Task objective → Nothing in the listing should differ in your copy; retype it all exactly.
--------------------------------------------------
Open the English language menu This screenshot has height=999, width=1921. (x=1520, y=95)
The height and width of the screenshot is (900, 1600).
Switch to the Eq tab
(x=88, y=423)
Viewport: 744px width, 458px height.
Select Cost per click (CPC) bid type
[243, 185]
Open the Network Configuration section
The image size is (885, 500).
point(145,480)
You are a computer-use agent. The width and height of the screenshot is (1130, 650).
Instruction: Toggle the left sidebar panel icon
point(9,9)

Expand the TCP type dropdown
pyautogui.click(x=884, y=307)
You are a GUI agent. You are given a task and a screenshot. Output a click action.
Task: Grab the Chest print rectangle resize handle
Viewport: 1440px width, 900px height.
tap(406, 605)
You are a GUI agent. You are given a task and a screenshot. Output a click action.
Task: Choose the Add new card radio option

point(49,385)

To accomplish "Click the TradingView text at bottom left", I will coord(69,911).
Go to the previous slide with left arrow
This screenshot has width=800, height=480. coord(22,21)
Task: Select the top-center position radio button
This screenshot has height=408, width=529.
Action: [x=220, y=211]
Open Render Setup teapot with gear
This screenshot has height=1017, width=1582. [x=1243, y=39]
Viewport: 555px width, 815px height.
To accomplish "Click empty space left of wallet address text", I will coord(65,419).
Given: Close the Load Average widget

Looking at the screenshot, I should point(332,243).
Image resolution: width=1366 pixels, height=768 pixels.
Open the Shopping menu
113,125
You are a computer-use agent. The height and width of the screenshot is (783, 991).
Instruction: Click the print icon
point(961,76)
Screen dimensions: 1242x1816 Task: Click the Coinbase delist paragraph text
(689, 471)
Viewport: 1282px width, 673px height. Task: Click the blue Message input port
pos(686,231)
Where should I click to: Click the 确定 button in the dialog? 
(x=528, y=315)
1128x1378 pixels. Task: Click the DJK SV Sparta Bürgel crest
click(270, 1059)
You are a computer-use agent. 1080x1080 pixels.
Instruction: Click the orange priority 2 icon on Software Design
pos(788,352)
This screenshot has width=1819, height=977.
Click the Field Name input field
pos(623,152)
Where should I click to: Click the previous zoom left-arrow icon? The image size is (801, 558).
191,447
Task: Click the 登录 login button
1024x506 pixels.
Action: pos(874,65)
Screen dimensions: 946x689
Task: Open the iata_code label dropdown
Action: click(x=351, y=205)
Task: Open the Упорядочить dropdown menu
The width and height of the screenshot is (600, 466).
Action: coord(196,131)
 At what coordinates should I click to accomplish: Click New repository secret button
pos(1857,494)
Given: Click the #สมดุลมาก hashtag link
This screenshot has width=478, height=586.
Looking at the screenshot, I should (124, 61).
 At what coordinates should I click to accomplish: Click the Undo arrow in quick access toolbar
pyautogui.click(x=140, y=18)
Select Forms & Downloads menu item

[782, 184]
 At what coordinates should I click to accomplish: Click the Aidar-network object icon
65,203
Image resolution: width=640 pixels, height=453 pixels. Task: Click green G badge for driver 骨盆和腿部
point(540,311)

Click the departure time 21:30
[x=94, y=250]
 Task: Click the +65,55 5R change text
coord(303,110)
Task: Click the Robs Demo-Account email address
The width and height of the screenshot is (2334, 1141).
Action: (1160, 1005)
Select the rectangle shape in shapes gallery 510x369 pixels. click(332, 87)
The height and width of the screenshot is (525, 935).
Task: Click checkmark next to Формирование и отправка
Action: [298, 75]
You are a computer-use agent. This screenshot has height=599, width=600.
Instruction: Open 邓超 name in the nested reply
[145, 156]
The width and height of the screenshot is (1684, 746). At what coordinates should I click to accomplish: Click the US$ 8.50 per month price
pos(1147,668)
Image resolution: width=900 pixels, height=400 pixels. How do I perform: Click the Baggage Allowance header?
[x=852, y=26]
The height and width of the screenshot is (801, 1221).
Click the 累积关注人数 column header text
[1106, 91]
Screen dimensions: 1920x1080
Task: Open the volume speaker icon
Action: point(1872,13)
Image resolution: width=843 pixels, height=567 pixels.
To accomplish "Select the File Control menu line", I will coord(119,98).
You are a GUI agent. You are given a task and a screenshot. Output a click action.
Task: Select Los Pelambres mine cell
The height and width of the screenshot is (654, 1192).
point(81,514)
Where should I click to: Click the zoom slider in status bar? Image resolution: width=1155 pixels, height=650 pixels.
--------------------------------------------------
Answer below →
Open the English language menu This screenshot has height=999, width=1921. (x=1520, y=95)
The height and width of the screenshot is (900, 1600).
Switch to the Eq tab
(x=88, y=423)
Viewport: 744px width, 458px height.
Select Cost per click (CPC) bid type
[243, 185]
Open the Network Configuration section
The image size is (885, 500).
point(145,480)
You are a computer-use agent. The width and height of the screenshot is (1130, 650).
Instruction: Toggle the left sidebar panel icon
point(9,9)

Expand the TCP type dropdown
pyautogui.click(x=884, y=307)
You are a GUI agent. You are given a task and a screenshot. Output a click action.
Task: Grab the Chest print rectangle resize handle
Viewport: 1440px width, 900px height.
tap(406, 605)
You are a GUI agent. You are given a task and a screenshot. Output a click action.
Task: Choose the Add new card radio option

point(49,385)

To accomplish "Click the TradingView text at bottom left", I will coord(69,911).
Go to the previous slide with left arrow
This screenshot has width=800, height=480. coord(22,21)
Task: Select the top-center position radio button
This screenshot has height=408, width=529.
Action: [x=220, y=211]
Open Render Setup teapot with gear
This screenshot has height=1017, width=1582. [x=1243, y=39]
Viewport: 555px width, 815px height.
To accomplish "Click empty space left of wallet address text", I will coord(65,419).
Given: Close the Load Average widget

Looking at the screenshot, I should point(332,243).
Image resolution: width=1366 pixels, height=768 pixels.
Open the Shopping menu
113,125
You are a computer-use agent. The height and width of the screenshot is (783, 991).
Instruction: Click the print icon
point(961,76)
Screen dimensions: 1242x1816 Task: Click the Coinbase delist paragraph text
(689, 471)
Viewport: 1282px width, 673px height. Task: Click the blue Message input port
pos(686,231)
Where should I click to: Click the 确定 button in the dialog? 
(x=528, y=315)
1128x1378 pixels. Task: Click the DJK SV Sparta Bürgel crest
click(270, 1059)
You are a computer-use agent. 1080x1080 pixels.
Instruction: Click the orange priority 2 icon on Software Design
pos(788,352)
This screenshot has width=1819, height=977.
Click the Field Name input field
pos(623,152)
Where should I click to: Click the previous zoom left-arrow icon? The image size is (801, 558).
191,447
Task: Click the 登录 login button
1024x506 pixels.
Action: pos(874,65)
Screen dimensions: 946x689
Task: Open the iata_code label dropdown
Action: click(x=351, y=205)
Task: Open the Упорядочить dropdown menu
The width and height of the screenshot is (600, 466).
Action: coord(196,131)
 At what coordinates should I click to accomplish: Click New repository secret button
pos(1857,494)
Given: Click the #สมดุลมาก hashtag link
This screenshot has width=478, height=586.
Looking at the screenshot, I should (124, 61).
 At what coordinates should I click to accomplish: Click the Undo arrow in quick access toolbar
pyautogui.click(x=140, y=18)
Select Forms & Downloads menu item

[782, 184]
 At what coordinates should I click to accomplish: Click the Aidar-network object icon
65,203
Image resolution: width=640 pixels, height=453 pixels. Task: Click green G badge for driver 骨盆和腿部
point(540,311)

Click the departure time 21:30
[x=94, y=250]
 Task: Click the +65,55 5R change text
coord(303,110)
Task: Click the Robs Demo-Account email address
The width and height of the screenshot is (2334, 1141).
Action: (1160, 1005)
Select the rectangle shape in shapes gallery 510x369 pixels. click(332, 87)
The height and width of the screenshot is (525, 935).
Task: Click checkmark next to Формирование и отправка
Action: [298, 75]
You are a computer-use agent. This screenshot has height=599, width=600.
Instruction: Open 邓超 name in the nested reply
[145, 156]
The width and height of the screenshot is (1684, 746). At what coordinates should I click to accomplish: Click the US$ 8.50 per month price
pos(1147,668)
Image resolution: width=900 pixels, height=400 pixels. How do I perform: Click the Baggage Allowance header?
[x=852, y=26]
The height and width of the screenshot is (801, 1221).
Click the 累积关注人数 column header text
[1106, 91]
Screen dimensions: 1920x1080
Task: Open the volume speaker icon
Action: point(1872,13)
Image resolution: width=843 pixels, height=567 pixels.
To accomplish "Select the File Control menu line", I will coord(119,98).
You are a GUI agent. You are given a task and a screenshot. Output a click action.
Task: Select Los Pelambres mine cell
The height and width of the screenshot is (654, 1192).
point(81,514)
Where should I click to: Click the zoom slider in status bar? Image resolution: width=1155 pixels, height=650 pixels.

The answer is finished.